Buying SpaceX, like buying bitcoin, can transform even the smallest company into a speculative vehicle. Consider XMax, a furniture business listed in America with only $17m of annual sales. Until recently it faced the threat of having its shares delisted because they were worth so little. Since September, though, it has aggressively bought into special-purpose vehicles (SPVs) which it says hold shares in SpaceX. Now its market value is an inexplicable $380m. Jet.ai, a tiny aviation company whose main product appears to be a flight-booking app called “CharterGPT”, attempted to collar the market’s attention in a similar way, though is still worth less than the $5m of SpaceX shares the firm says it owns through an SPV.

SpaceX stock lurks Forrest Gump-like in the background of every big financial story these days. In South Korea markets are soaring. The share price of Mirae, one of its biggest brokers, has almost tripled this year—but mostly because of its small investment in Mr Musk’s empire. SpaceX has also had a cameo in the private-credit panic. A chunk of its shares are, oddly, held by one of Blue Owl’s beleaguered lending funds.

American finance operates under the same principle as American cooking: what average Joe wants, he must have in abundance. Accordingly, many ultra-processed SpaceX-flavoured products have been produced for retail investors. Remarkably, the largest holding in one exchange-traded fund (ETF) is an SPV which holds SpaceX stock. On prediction markets anyone can wager on the date of SpaceX’s IPO, how much it will be worth, the banks on the deal and whether Mr Musk will ever make it to Mars.

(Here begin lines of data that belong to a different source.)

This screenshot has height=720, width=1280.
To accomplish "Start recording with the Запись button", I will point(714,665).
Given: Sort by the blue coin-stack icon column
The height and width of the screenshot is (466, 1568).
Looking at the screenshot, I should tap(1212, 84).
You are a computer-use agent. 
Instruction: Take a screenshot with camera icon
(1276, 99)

There are almost as many ways to bet on the fortunes of OpenAI and Anthropic, two AI labs that also plan to list their shares this year. So important are these private firms that their fortunes, too, ricochet through public markets. Reports this week that OpenAI has missed some financial targets sent the share price of SoftBank, a Japanese conglomerate that has invested vast sums in the model-maker, down by around 10%. Meanwhile, Zoom, a video-conferencing company, has mostly escaped the recent massacre of software stocks precipitated by Anthropic’s coding capabilities—because it owns a chunk of Anthropic.

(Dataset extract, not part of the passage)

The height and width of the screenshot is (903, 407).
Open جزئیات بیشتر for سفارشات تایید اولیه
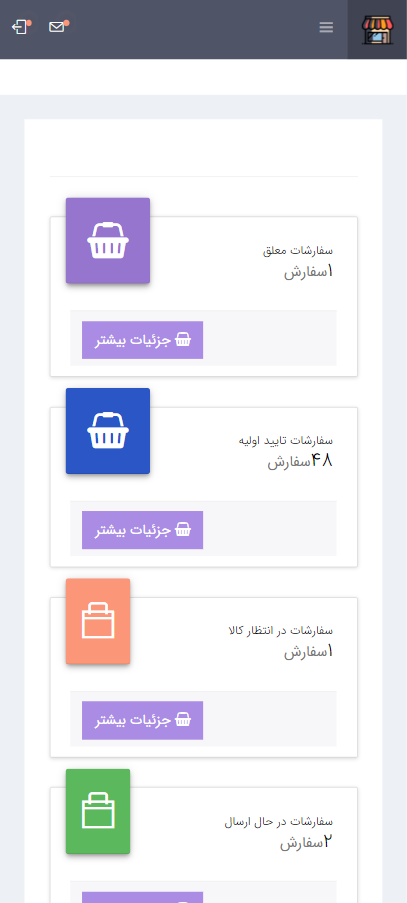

When executives from SpaceX, OpenAI and Anthropic tour the world’s financial capitals to drum up interest before their listings, they will, unusually, be pitching to investors who are already intimately familiar with their businesses. Once the companies have raised the mountains of capital they are after, their bosses are unlikely to be bothered too much by such shareholders. SpaceX will remain controlled by Mr Musk; OpenAI, run by Sam Altman, and Anthropic, by Dario Amodei, are just as unlikely to embrace shareholder democracy. The governance of these firms might stay more or less the same, but markets will be transformed by their listings. The magnificent seven will become the magnificent ten. For the first time investors will digest regular, audited financial information about the technology whose promise seems to be holding up the entire market.

Moonstruck

American capitalism is in the midst of a great experiment. The value of its firms is becoming far more concentrated, even as the ways to invest in them are multiplying. The result is a seemingly infinite number of wagers on a tiny cast of enormous firms. The strange shadow markets for shares in SpaceX are one extreme illustration of the trend, but the pattern is also visible on the public stockmarket it will soon join. The number of listed American companies has been in near-continuous decline since the late 1990s, though their combined profits have soared. At the same time, the number of investment vehicles has exploded: there are now more ETFs than there are listed firms. Markets are built around ever fewer famous executives—and ever more anonymous gamblers.